La Libia è sempre un cimitero per migranti. È di almeno 36 morti il bilancio del naufragio di un barcone, partito dalle coste libiche e diretto verso l’Italia. I cadaveri sono stati recuperati nella notte tra domenica e lunedì. Il portavoce della marina libica, Ayoub Kassem ha confermato il salvataggio di 52 migranti. I sopravvissuti hanno riferito della presenza di almeno 142 persone nell’imbarcazione affondata. Se questo numero venisse accertato il numero delle vittime potrebbe essere molto più alto. I migranti provenivano da Mali, Cameroon, Ghana, Gambia e Burkina Faso. L’imbarcazione è stata avvistata dalla Guardia costiera a quattro chilometri dalla città di Garabouli. «Gli scafisti ci avevano chiesto 1300 euro per un viaggio di sola andata», ha spiegato Moussa, maliano scampato al naufragio.

Nelle ultime settimane sarebbero oltre cento i migranti morti nelle acque territoriali libiche nel tentativo di attraversare il Mediterraneo. Lo scorso 30 aprile, la Guardia costiera libica ha denunciato alle Nazioni unite il ritrovamento di un relitto con un unico superstite di nazionalità somala che ha riferito della presenza di altre 40 persone a bordo. Due giorni dopo, in un avvistamento simile, sono stati salvati ottanta migranti, di origine eritrea, somala ed etiope, mentre quattro corpi sono stati ritrovati senza vita. Per questo, il ministro dell’Interno pro tempore, Salah Mazek ha minacciato che le autorità libiche potrebbero stracciare gli accordi internazionali sui flussi migratori «favorendo il transito verso l’Europa» in assenza di interventi da parte dell’Unione.

Non solo, sono sempre attivi i centri di detenzione.
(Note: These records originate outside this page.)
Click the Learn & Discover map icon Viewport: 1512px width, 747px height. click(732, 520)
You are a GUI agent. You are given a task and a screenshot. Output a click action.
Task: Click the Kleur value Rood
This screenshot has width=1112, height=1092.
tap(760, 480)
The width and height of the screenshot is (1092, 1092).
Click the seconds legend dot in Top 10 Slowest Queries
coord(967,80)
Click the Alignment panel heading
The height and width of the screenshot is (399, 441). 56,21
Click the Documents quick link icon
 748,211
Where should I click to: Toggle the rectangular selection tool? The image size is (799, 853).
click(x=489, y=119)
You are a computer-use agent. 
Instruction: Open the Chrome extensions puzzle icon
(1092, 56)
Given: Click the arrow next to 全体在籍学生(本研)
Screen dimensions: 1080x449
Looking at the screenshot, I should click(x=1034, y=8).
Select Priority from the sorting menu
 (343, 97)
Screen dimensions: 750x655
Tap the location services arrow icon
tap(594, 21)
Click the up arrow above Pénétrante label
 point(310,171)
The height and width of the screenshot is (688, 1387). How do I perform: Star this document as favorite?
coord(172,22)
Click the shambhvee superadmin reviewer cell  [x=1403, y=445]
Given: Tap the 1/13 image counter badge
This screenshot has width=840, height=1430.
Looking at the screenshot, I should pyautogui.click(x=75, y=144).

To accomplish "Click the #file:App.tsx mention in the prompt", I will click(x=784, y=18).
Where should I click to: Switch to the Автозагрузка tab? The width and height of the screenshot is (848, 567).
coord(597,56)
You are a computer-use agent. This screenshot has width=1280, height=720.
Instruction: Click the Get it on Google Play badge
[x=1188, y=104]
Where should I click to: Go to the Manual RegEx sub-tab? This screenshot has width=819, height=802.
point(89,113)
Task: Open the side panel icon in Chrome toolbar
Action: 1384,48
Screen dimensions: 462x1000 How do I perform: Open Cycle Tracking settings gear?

Molte di queste prigioni, in cui sono stipati centinaia di migranti in condizioni di miseria e abbandono, sono sotto il controllo di milizie filogovernative, accusate da organizzazioni locali per la difesa dei diritti umani di tortura e maltrattamenti. Le insensate politiche anti-migratorie libiche hanno previsto per anni respingimenti sistematici nel deserto del Sahara. I report di Amnesty International hanno documentato piccoli grandi esodi correlati da testimonianze di stupri e uccisioni perpetrati dall’esercito libico. Viaggi senz’acqua e cibo che hanno riempito il deserto di scheletri.

Ma la Libia del post-Gheddafi continua ad essere un incubo per i migranti soprattutto in seguito alla decisione del governo islamista di Ali Zeidan di stracciare l’accordo con il governo del Sudan che prevedeva una forza congiunta per la sicurezza delle frontiere tra i due Paesi africani. L’ex ministro della Difesa libico, il colonnello Abdul Raz–zaq al-Shihabi, per controllare la frontiera con il Sudan, ha puntato sulla cooperazione con il governo italiano per una copertura satellitare dell’area.

Il colonnello Gheddafi aveva siglato un accordo con le autorità italiane, criticato dalle associazioni locali per la difesa dei diritti umani, che prevedeva il ritorno in Libia dei migranti dove venivano arrestati o deportati verso il loro paese di origine. Non hanno portato a molto neppure i contatti delle fragili autorità libiche con il governo nigeriano per mettere in sicurezza la frontiera sudoccidentale del Paese.

Le coste libiche sono la strada più semplice per l’Europa per scafisti e contrabbandieri. Il numero di migranti che ha tentato di lasciare il paese negli ultimi anni è andato crescendo con gli attacchi della Nato nel 2011 e l’uccisione violenta del colonnello Muammar Gheddafi. Da allora la Libia è precipitata in una spirale di insicurezza. Milizie armate sono attive in tutto il paese. Le esportazioni di petrolio sono crollate mentre i terminal petroliferi sono sotto il controllo dei separatisti della Cirenaica. Cresce il contrabbando, soprattutto di armi trafugate, e la giustizia fai da te, mentre le istituzioni costruite nel post-Gheddafi appaiono estremamente fragili. I miliziani hanno assaltato ripetutamente il parlamento e costretto l’ex premier a fuggire dal paese dopo la vendita illegale di greggio alla petroliera nordcoreana Morning Glory. Al momento la Libia non ha un esecutivo, è in corso il timido tentativo di sostenere la candidatura dell’imprenditore Ahmed Maiteg, nominato la scorsa settimana dal Congresso tra mille polemiche. Non solo, la scadenza naturale del parlamento è stata prolungata fino alla fine dell’anno, provocando non poche contestazioni a Tripoli e Bengasi.